YILDIRMAYA HEDEF OLAN KİŞİLERİN ÖZELLİKLERİ
Çoğu kez üstün mesleki özelliklere sahip kişiler yıldırma ya hedef olabilirler.Yetkinlik düzeyleri yüksek, yaratıcı,dürüst, başarı yönelimli, kendilerini işlerine adamış kişiler bazı kişileri rahatsız edebilir ve şimşekleriüstlerine çekebilirler. Bu tür kişiler, insanlara güven duyar, iyi niyetlidir, politik davranmayı bilmez.

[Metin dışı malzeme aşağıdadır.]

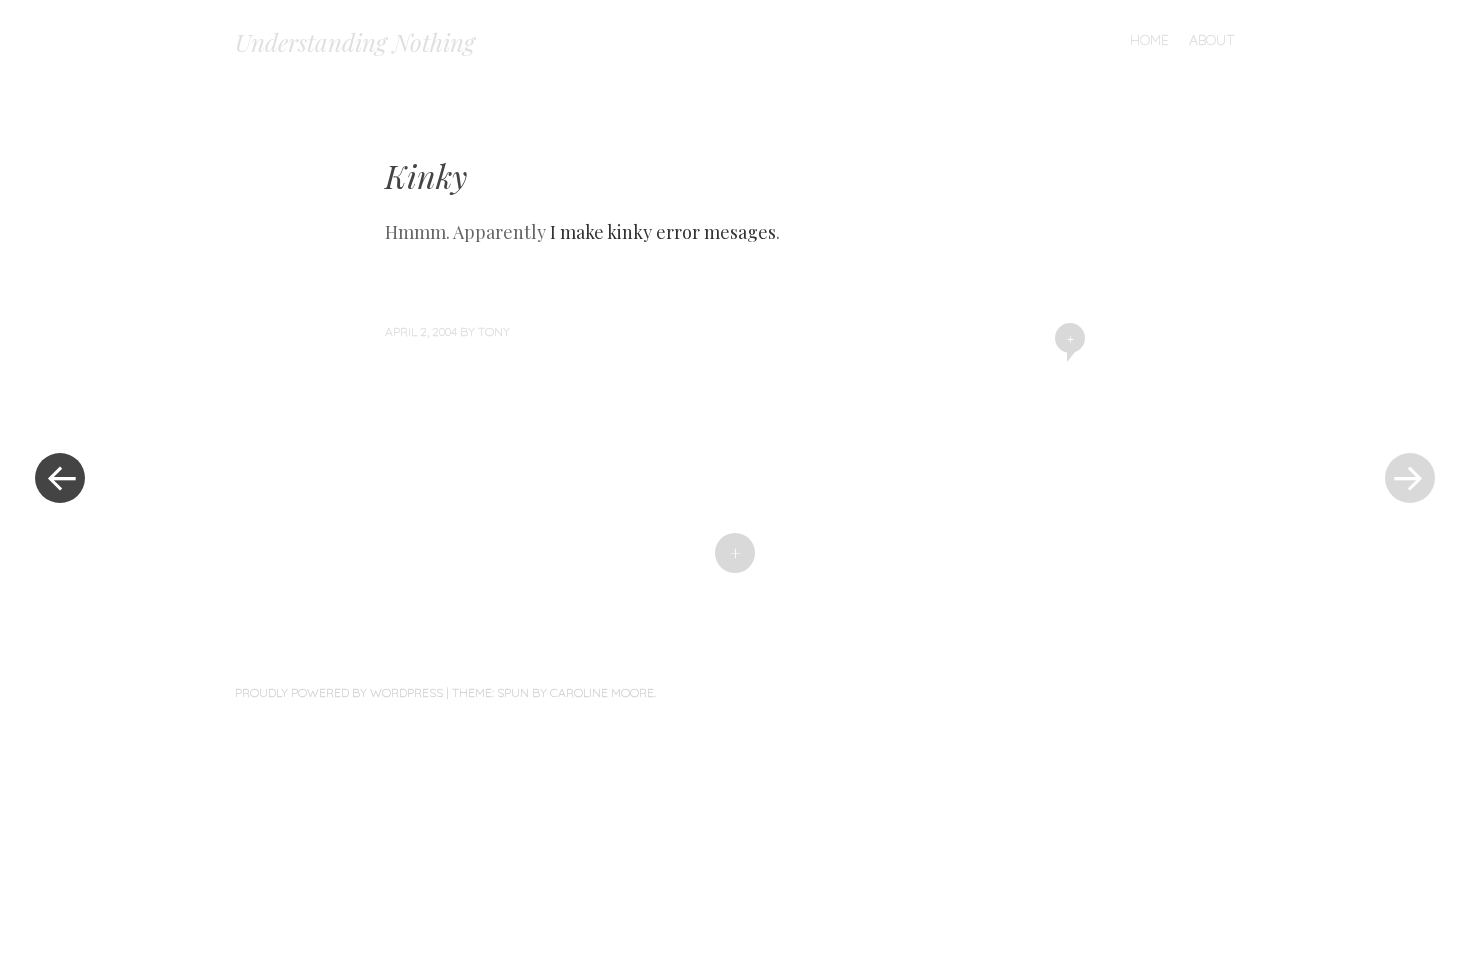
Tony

Kurumlarına çok bağlıdırlar ve işlerini kaybetmek,onları daha da derinden etkiler.Stresle başa çıkamadıkları için özel yaşamları da bozulur, sağlık sorunları baş gösterir.
İŞTEN ÇIKARMAK İÇİN MAZERET YARATIYORLAR
Değerli meslektaşlarım şeflerim, son günlerde o kadar işini kaybeden ustalarımız varki gece gündüz çalışarak mesleğimizi en iyi şeklilde icra ederken "sezon bitimi" diyerek çıkış verilmektedir.
Buna kimler dur diyecek?humammalı bir şekilde sezona başlanır bütün ekip kendinden ödün verir gelen misafirleri en iyi şekilde ağırlamak için yemeklere sevgiler katılır en güzel sunumlar büfeler yapılır.
SEBEPSİZ BAHANELERLE TAZMİNATA EL KOYMALAR
Sonucu şudur: Vay efendim işletmemiz şu kadar zayiat vermiştir. Zayiatın 100/1"ni işletme karşılar. Üstü personel maaşından kesinti yapılır. Ya da yukarda da belirmiş olduğum gibi sebepsiz bahaneler üretilerek işçinin tazminat hakkını da vermemek için yollar bulunur. Sonunda işçiye çıkışı verilir.
Evet değerli ustalarım bunları bir çok meslektaşım yaşadı şahit oldu. Benle bunları paylaşan ustalarımız da oldu.
AŞÇILAR ŞEYTAN DEĞİLLER
Ali Selek ustanın dediği gibi: Şeytan diyor ki kazan kaldır. Dök bütün insanları sokaklara. Bir de aşçılar eylem yapsın mayısın ortasında . Ama aşcılar şeytana inanmaz ki. Her gün karşılarına geçip konuşanlar zaten şeytan.
Ama bize kalırsa en sonun da bunu da yaptıracaklar!
ÇALIŞANLARA İNSAN GİBİ DAVRANMAK
Batılı yazar Tom Peters Başarılı kuruluşların keşfettiği gizli formul, müşterilere misafir ve çalışanlara insan gibi davranmaktır diyor.
Gün gelir inşallah Türkiye"deki tesislerde bu formülün farkına varır ve personeline sahip çıkar.